My parents met in the service in the UK and hooked up within a year. It was within that time frame i was conceived. Some how, after a few moves after they got out of service, my mom convinced dad to move close to her parents here in TX. For a short time, they have to live with them. Wonder how awesome that felt to meet your father-in-law for the first time with his daughter wearing a wedding band and knocked up. Hmm... Classy, Dad.

My dad quickly got a good job as a Cop due to his military experience. He's a hard working, honest man. A good example of what a Cop should be. Skeptical, Humble, hungers for Truth but open minded enough to listen to both sides of a tale. Unfortunately he has no tact and quickly goes off on a rampage when something doesn't out right or easily make sense. Strange trait really since he is incredible cool tempered.
My mom is more of a mental wreck. Overly emotional and easily attached, it's hard for her to look at one side of an issue, much less two. She lacks confidence and is easily sold on "Too-Good-to-be-true ideas. Of course neither knew each other's true character at the time. As we all know, it takes AT LEAST 5 years with some one before you really see who they are.

======

Work instructions
A – Could you rewrite the rows below, starting with the line containing "The image size is (1568, 773)." and going on through the end of the rows, as a two-column CSV with the headers instruction and coordinates? Each row should become one CSV line, with every field in double quotes and any line breaks turned into spaces.
B – Can you continue the piece about the writer's parents from where it stops?

======

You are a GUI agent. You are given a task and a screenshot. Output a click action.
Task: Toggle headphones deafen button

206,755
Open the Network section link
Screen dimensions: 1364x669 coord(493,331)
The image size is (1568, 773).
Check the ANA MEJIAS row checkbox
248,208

======

Final answers
A –
instruction,coordinates
"The image size is (1568, 773). Check the ANA MEJIAS row checkbox","248,208"

B –
It was about the time I got those encyclopedias that things start to go to hell in a hand basket. My dad supported skepticism, my mom did not. My mom had very little interest in science out right even though she enjoyed being a Sci Fi nut. My dad of course, with Dad the Science Guy well before I knew of Bill Nye. Things got shitty when dad's opinions of the Bible hit the brick wall that was my moms conscious when ever he started suggesting that it was possible that the Bible was not consistently maintained through out the ages. He also made it known that he felt science could explain much of the Bible's events. Of course my mom, while not a pure Creationist, was a Literalist at the time. She flew off the handle numerous times.
Things got worse as each character showed their true colors. My dad was actually hunting another chic when mom came along for the ride. Time had past and now he was gathering doubts. Mom felt that her family (parents) was close and God was closer to make up for the holes appearing at home. Eventually, between stresses at work due to long hours for my mom (and people wanting to frame her to get her fired) and Dad's Cop status bringing well, what's natural for a Cop to see in Dallas, TX? Things exploded for about 5 years.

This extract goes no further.